DO THIS — Rewrite the records below, changing every "Image resolution" to "Screen size" and keeping everything else the same.

ENTRIES SUPPLIED —
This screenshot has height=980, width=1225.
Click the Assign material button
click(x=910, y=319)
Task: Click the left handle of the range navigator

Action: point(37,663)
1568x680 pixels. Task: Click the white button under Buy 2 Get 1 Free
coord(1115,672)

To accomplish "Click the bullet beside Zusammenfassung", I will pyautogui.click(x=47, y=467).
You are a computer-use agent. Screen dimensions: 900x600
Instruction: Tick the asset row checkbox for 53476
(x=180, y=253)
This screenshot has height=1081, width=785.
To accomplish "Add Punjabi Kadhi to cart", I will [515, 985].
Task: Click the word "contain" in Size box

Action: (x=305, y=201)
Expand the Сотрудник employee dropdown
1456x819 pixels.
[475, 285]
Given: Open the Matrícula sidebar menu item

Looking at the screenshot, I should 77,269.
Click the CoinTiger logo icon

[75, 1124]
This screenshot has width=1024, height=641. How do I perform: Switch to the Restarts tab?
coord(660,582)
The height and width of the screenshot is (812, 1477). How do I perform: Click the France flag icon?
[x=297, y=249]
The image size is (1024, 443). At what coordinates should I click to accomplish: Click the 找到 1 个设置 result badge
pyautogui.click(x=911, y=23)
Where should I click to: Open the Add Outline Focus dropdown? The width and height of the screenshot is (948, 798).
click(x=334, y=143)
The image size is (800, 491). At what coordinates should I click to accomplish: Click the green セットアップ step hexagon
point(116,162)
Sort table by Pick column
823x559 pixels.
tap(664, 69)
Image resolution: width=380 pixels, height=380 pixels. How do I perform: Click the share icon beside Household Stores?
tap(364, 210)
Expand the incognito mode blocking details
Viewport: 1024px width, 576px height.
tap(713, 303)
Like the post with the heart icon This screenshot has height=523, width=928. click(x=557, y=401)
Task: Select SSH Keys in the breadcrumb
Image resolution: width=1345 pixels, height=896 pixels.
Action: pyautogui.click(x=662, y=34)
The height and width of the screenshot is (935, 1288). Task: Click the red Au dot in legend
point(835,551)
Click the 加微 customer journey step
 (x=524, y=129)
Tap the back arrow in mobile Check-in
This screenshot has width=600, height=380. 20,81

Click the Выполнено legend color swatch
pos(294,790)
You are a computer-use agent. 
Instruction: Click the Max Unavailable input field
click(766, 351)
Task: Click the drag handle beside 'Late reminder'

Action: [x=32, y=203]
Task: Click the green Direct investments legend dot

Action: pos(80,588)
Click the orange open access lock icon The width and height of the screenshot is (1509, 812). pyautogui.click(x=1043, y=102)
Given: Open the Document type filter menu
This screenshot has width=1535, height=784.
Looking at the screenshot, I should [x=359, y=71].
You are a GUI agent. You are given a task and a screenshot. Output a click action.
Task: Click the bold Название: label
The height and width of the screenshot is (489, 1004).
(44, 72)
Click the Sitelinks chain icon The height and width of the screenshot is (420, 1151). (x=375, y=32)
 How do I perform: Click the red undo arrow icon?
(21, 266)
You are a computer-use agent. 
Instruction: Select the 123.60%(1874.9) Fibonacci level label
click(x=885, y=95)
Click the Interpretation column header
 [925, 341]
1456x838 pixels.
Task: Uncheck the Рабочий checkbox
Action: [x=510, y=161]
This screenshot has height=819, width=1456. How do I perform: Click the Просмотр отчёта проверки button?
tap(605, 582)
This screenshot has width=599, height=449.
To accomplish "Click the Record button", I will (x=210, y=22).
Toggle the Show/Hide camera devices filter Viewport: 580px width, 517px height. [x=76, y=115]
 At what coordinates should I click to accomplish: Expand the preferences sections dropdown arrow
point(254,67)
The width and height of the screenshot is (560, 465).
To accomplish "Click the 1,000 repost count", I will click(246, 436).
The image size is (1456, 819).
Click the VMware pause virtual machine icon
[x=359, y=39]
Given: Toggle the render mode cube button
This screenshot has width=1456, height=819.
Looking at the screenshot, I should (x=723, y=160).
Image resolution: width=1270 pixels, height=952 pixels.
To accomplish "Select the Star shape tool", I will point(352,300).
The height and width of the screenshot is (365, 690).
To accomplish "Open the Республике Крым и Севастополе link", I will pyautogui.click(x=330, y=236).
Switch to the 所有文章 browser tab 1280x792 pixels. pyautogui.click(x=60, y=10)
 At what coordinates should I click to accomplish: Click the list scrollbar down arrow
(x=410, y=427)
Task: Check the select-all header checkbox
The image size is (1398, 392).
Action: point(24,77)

TASK OUTPUT —
This screenshot has height=980, width=1225.
Click the Assign material button
click(x=910, y=319)
Task: Click the left handle of the range navigator

Action: point(37,663)
1568x680 pixels. Task: Click the white button under Buy 2 Get 1 Free
coord(1115,672)

To accomplish "Click the bullet beside Zusammenfassung", I will pyautogui.click(x=47, y=467).
You are a computer-use agent. Screen dimensions: 900x600
Instruction: Tick the asset row checkbox for 53476
(x=180, y=253)
This screenshot has height=1081, width=785.
To accomplish "Add Punjabi Kadhi to cart", I will [515, 985].
Task: Click the word "contain" in Size box

Action: (x=305, y=201)
Expand the Сотрудник employee dropdown
1456x819 pixels.
[475, 285]
Given: Open the Matrícula sidebar menu item

Looking at the screenshot, I should 77,269.
Click the CoinTiger logo icon

[75, 1124]
This screenshot has width=1024, height=641. How do I perform: Switch to the Restarts tab?
coord(660,582)
The height and width of the screenshot is (812, 1477). How do I perform: Click the France flag icon?
[x=297, y=249]
The image size is (1024, 443). At what coordinates should I click to accomplish: Click the 找到 1 个设置 result badge
pyautogui.click(x=911, y=23)
Where should I click to: Open the Add Outline Focus dropdown? The width and height of the screenshot is (948, 798).
click(x=334, y=143)
The image size is (800, 491). At what coordinates should I click to accomplish: Click the green セットアップ step hexagon
point(116,162)
Sort table by Pick column
823x559 pixels.
tap(664, 69)
Screen size: width=380 pixels, height=380 pixels. How do I perform: Click the share icon beside Household Stores?
tap(364, 210)
Expand the incognito mode blocking details
Viewport: 1024px width, 576px height.
tap(713, 303)
Like the post with the heart icon This screenshot has height=523, width=928. click(x=557, y=401)
Task: Select SSH Keys in the breadcrumb
Screen size: width=1345 pixels, height=896 pixels.
Action: pyautogui.click(x=662, y=34)
The height and width of the screenshot is (935, 1288). Task: Click the red Au dot in legend
point(835,551)
Click the 加微 customer journey step
 (x=524, y=129)
Tap the back arrow in mobile Check-in
This screenshot has width=600, height=380. 20,81

Click the Выполнено legend color swatch
pos(294,790)
You are a computer-use agent. 
Instruction: Click the Max Unavailable input field
click(766, 351)
Task: Click the drag handle beside 'Late reminder'

Action: [x=32, y=203]
Task: Click the green Direct investments legend dot

Action: pos(80,588)
Click the orange open access lock icon The width and height of the screenshot is (1509, 812). pyautogui.click(x=1043, y=102)
Given: Open the Document type filter menu
This screenshot has width=1535, height=784.
Looking at the screenshot, I should [x=359, y=71].
You are a GUI agent. You are given a task and a screenshot. Output a click action.
Task: Click the bold Название: label
The height and width of the screenshot is (489, 1004).
(44, 72)
Click the Sitelinks chain icon The height and width of the screenshot is (420, 1151). (x=375, y=32)
 How do I perform: Click the red undo arrow icon?
(21, 266)
You are a computer-use agent. 
Instruction: Select the 123.60%(1874.9) Fibonacci level label
click(x=885, y=95)
Click the Interpretation column header
 [925, 341]
1456x838 pixels.
Task: Uncheck the Рабочий checkbox
Action: [x=510, y=161]
This screenshot has height=819, width=1456. How do I perform: Click the Просмотр отчёта проверки button?
tap(605, 582)
This screenshot has width=599, height=449.
To accomplish "Click the Record button", I will (x=210, y=22).
Toggle the Show/Hide camera devices filter Viewport: 580px width, 517px height. [x=76, y=115]
 At what coordinates should I click to accomplish: Expand the preferences sections dropdown arrow
point(254,67)
The width and height of the screenshot is (560, 465).
To accomplish "Click the 1,000 repost count", I will click(246, 436).
The image size is (1456, 819).
Click the VMware pause virtual machine icon
[x=359, y=39]
Given: Toggle the render mode cube button
This screenshot has width=1456, height=819.
Looking at the screenshot, I should (x=723, y=160).
Screen size: width=1270 pixels, height=952 pixels.
To accomplish "Select the Star shape tool", I will point(352,300).
The height and width of the screenshot is (365, 690).
To accomplish "Open the Республике Крым и Севастополе link", I will pyautogui.click(x=330, y=236).
Switch to the 所有文章 browser tab 1280x792 pixels. pyautogui.click(x=60, y=10)
 At what coordinates should I click to accomplish: Click the list scrollbar down arrow
(x=410, y=427)
Task: Check the select-all header checkbox
The image size is (1398, 392).
Action: point(24,77)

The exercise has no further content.